$4.3T US healthcare spend represents 18.3% of GDP: 8 notes

U.S. health care spending increased 2.7 percent in 2021, reaching $4.3 trillion or $12,914 per person, according to CMS.

Eight things to now:

1. That $4.3 trillion represents 18.3 percent of the country's gross domestic product, by far the highest share of major economies, according to Bloomberg.
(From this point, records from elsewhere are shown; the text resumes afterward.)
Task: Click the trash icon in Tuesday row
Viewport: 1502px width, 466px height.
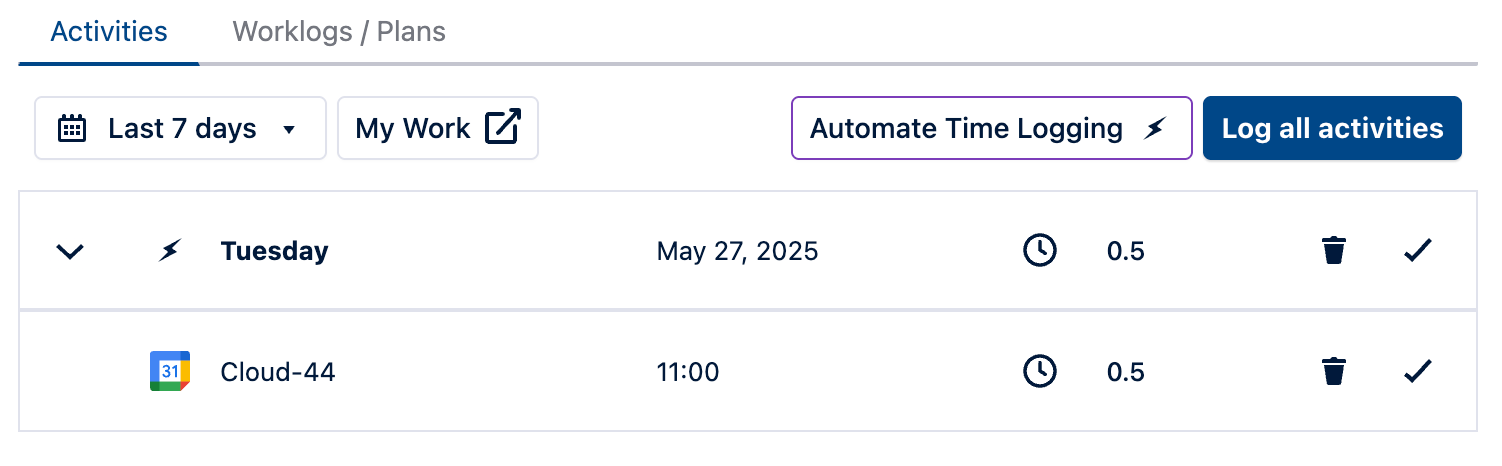Action: (x=1333, y=251)
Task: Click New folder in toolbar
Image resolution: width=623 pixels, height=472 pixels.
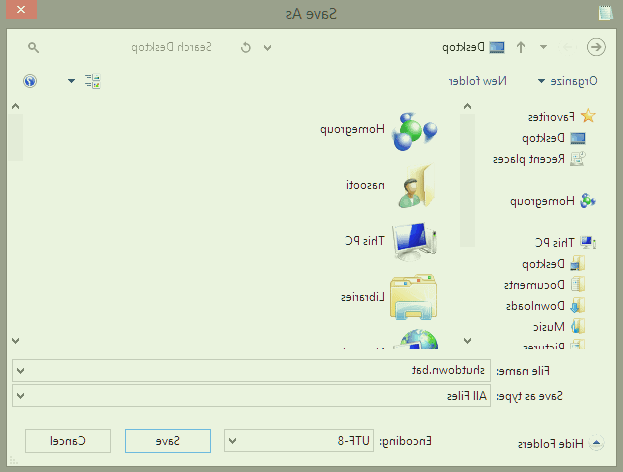Action: point(510,80)
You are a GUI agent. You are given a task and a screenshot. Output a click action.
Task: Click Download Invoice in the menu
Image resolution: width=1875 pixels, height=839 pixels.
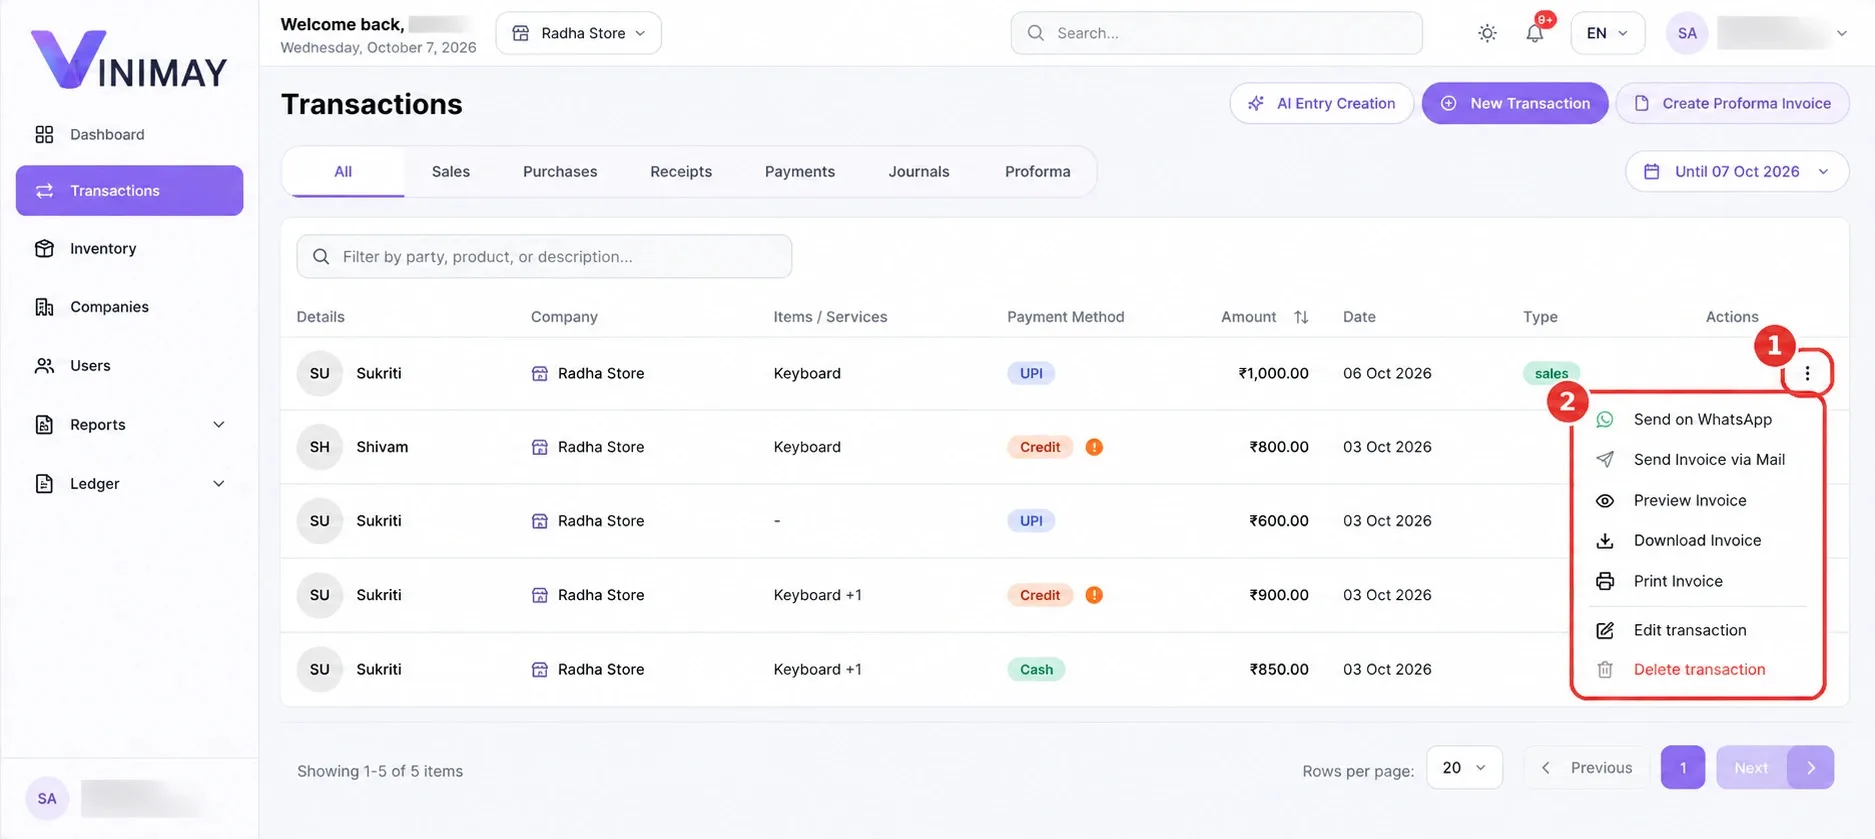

By comparison, the U.K., Germany, Canada, Japan and Australia all spend between 10 percent and 12 percent of GDP on healthcare.

2. If the U.S. healthcare spend was around the same percentage of GDP as that of other major economies, it could save about $1.5 trillion a year. 

3. Below is the U.S. national healthcare expenditure as a percentage of GDP over the last 10 years, according to data from Statista:

2021: $4.3 trillion (18.3 percent)
2020: $4.1 trillion (19.7 percent)
2019: $3.8 trillion (17.6 percent)
2018: $3.6 trillion (17.6 percent)
2017: $3.5 trillion (17.7 percent)
2016: $3.3 trillion (17.7 percent)
2015: $3.3 trillion (17.4 percent)
2014: $3 trillion (17.1 percent)
2013: $2.9 trillion (17 percent)
2012: $2.8 trillion (17.1 percent)

4. The 2.7 percent growth rate to $4.3 trillion in 2021 was markedly slower than the 10.3 percent spike to $4.1 trillion in 2020. This was driven by a 3.5 percent drop in federal healthcare expenditures that followed the strong 2020 growth which occurred in response to the pandemic, according to CMS. This more than offset the effect of greater use of healthcare goods and services and increased insurance coverage in 2021.

5. In 2021, spending for hospital care increased 4.4 percent to $1.3 trillion, but this was a slower growth than the 6.2 percent experienced in 2020. The slower growth reflected a significant decrease in funding from federal programs, including COVID-19 relief.

6. Medicare spending jumped 8.4 percent to $900.8 billion in 2021 due to a combination of a 3.9-percent rise in spending for fee-for-service expenditures (accounting for 54 percent of total Medicare expenditures) and a 14.1 percent increase in Medicare private health plan spending, according to CMS. 

7. Medicaid spending rose 9.2 percent to $734billion in 2021, similar to the 9.3 percent growth in 2020. Medicaid enrollment grew faster in 2021, increasing 11.2 percent following growth of 4.8 percent in 2020. CMS said this growth was down to the continuous enrollment requirement of the Families First Coronavirus Response Act of 2020.

8. Federal government spending declined 3.5 percent in 2021 compared to growth of 36.8 percent in 2020. The decline was driven by a reduction in federal COVID-19 funding as well as a decrease in federal public health expenditures and slower growth in the federal portion of Medicaid payments.